Collection entries

____

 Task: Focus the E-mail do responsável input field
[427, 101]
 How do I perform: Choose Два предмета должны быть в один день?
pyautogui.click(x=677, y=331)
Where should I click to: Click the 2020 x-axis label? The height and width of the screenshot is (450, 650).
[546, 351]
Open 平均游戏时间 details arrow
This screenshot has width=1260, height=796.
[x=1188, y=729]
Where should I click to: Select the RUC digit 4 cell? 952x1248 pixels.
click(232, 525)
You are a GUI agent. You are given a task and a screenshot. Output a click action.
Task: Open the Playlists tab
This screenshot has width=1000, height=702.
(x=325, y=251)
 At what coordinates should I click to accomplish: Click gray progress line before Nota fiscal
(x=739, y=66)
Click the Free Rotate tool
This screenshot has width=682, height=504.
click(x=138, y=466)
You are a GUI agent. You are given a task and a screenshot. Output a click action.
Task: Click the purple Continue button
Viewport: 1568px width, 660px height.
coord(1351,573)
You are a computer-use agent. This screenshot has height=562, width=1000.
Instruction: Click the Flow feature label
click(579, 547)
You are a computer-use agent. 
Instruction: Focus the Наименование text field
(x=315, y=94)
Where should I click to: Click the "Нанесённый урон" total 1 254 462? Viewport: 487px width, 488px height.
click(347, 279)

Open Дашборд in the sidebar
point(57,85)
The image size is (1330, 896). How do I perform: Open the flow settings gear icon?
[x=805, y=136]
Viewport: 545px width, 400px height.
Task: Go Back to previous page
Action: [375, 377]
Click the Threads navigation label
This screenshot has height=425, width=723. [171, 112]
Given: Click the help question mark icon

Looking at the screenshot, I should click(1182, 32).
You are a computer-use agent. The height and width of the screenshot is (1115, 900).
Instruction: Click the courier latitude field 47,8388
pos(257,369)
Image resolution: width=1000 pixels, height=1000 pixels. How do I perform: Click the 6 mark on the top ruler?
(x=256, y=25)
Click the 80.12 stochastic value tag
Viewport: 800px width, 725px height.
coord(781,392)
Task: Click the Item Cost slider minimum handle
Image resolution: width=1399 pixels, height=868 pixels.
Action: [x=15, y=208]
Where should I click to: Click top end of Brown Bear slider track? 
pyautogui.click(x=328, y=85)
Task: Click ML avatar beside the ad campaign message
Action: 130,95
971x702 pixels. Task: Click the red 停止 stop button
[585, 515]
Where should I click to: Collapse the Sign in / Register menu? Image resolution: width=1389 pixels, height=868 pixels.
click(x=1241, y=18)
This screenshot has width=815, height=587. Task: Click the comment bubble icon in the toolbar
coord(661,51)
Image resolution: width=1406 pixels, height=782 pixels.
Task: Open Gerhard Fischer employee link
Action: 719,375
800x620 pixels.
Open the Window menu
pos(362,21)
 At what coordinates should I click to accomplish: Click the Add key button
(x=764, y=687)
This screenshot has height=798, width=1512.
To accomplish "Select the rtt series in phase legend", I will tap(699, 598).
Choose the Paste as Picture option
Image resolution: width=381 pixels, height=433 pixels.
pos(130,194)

____

• _Exercise directions_: Going from the line that has "Image resolution: width=1399" through the last line of the entries, retype each line exactly as given and add nothing.

• _Solution for this problem_:
Image resolution: width=1399 pixels, height=868 pixels.
Action: [x=15, y=208]
Where should I click to: Click top end of Brown Bear slider track? 
pyautogui.click(x=328, y=85)
Task: Click ML avatar beside the ad campaign message
Action: 130,95
971x702 pixels. Task: Click the red 停止 stop button
[585, 515]
Where should I click to: Collapse the Sign in / Register menu? Image resolution: width=1389 pixels, height=868 pixels.
click(x=1241, y=18)
This screenshot has width=815, height=587. Task: Click the comment bubble icon in the toolbar
coord(661,51)
Image resolution: width=1406 pixels, height=782 pixels.
Task: Open Gerhard Fischer employee link
Action: 719,375
800x620 pixels.
Open the Window menu
pos(362,21)
 At what coordinates should I click to accomplish: Click the Add key button
(x=764, y=687)
This screenshot has height=798, width=1512.
To accomplish "Select the rtt series in phase legend", I will tap(699, 598).
Choose the Paste as Picture option
Image resolution: width=381 pixels, height=433 pixels.
pos(130,194)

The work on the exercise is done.